Nel lavoro pubblico, inoltre, il legislatore non ammette in nessun caso la trasformazione del contratto a termine illegittimo in contratto a tempo indeterminato, ostandovi preminenti limiti costituzionali, derivanti dalla regola del pubblico concorso come forma di reclutamento del personale della p.a. (art. 97, comma 3, Cost.) e dalle esigenze di contenimento della spesa pubblica imposte dal c.d. pareggio di bilancio (art. 81, commi 1 e 2, Cost.), nel lavoro privato, invece, tale riconoscimento è espressamente previsto (art. 28 Dlgs. 81/2015).

Anche tale diversità non è di poco conto e potrebbe essere identificata in una ragione giustificativa del diverso trattamento risarcitorio. In attesa dei primi commenti, sul tema i dubbi restano.

5. Il maggior danno - Ferme le riserve esposte in tema di quantificazione dell’indennità onnicomprensiva, deve, comunque, evidenziarsi la scelta del Governo, in risposta alle sollecitazioni comunitarie, di riconoscere sia al dipendente privato che al dipendente pubblico il diritto di allegare, in sede giudiziale, ogni elemento utile a dimostrare l’effettivo pregiudizio subito a seguito dell’illegittima interruzione del contratto a termine così da ottenere un ristoro aggiuntivo rispetto a quello forfettariamente previsto.

Gli artt. 11 e 12 del Decreto riconoscono, infatti, sia al dipendente a termine pubblico che a quello privato il diritto di richiedere al giudice l’accertamento del c.d. “maggior danno” subito in funzione dell’illegittimità del contratto a termine.

Deve segnalarsi, tuttavia, come predette norme si pongano in netto contrasto con le finalità che avevano indotto il legislatore, con l’introduzione del c.d. Collegato Lavoro (L. 183/2010 art. 32), ad introdurre l’attuale regime sanzionatorio forfettario (l’indennità omnicomprensiva appunto) in sostituzione del precedente regime che ammetteva il pagamento in favore del lavoratore a termine di tutte le retribuzioni maturate dalla cessazione del rapporto illegittimo ed il giorno di ripristino del medesimo su ordine giudiziale.

L’intervento normativo del lontano 2010 era stato pensato proprio nell’ottica di contenere le conseguenze economiche del ripristino giudiziale del rapporto di lavoro che, anche a distanza di molti anni dalla sua scadenza, potevano far lievitare esponenzialmente il risarcimento dovuto dal datore di lavoro.

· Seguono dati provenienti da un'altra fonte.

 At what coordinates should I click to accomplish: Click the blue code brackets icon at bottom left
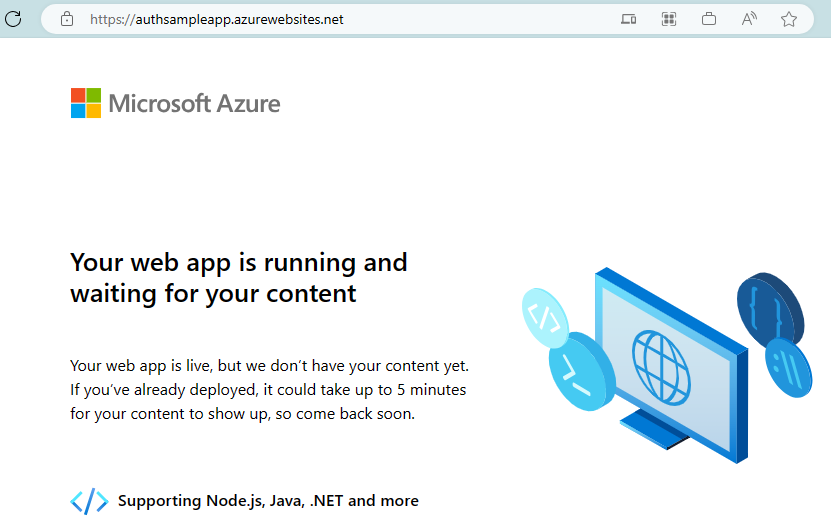pyautogui.click(x=89, y=501)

Nell’ottica di adeguarsi alle sollecitazioni comunitarie, la scelta sposata dal Governo nel nuovo Decreto appare, invece, esattamente opposta tant’è che lo stesso attribuisce integralmente al giudice la facoltà di accertare l’entità del predetto “maggior danno”, allegato e documentato dal lavoratore, senza porvi un tetto e, di fatto, legittimandone una quantificazione astrattamente illimitata.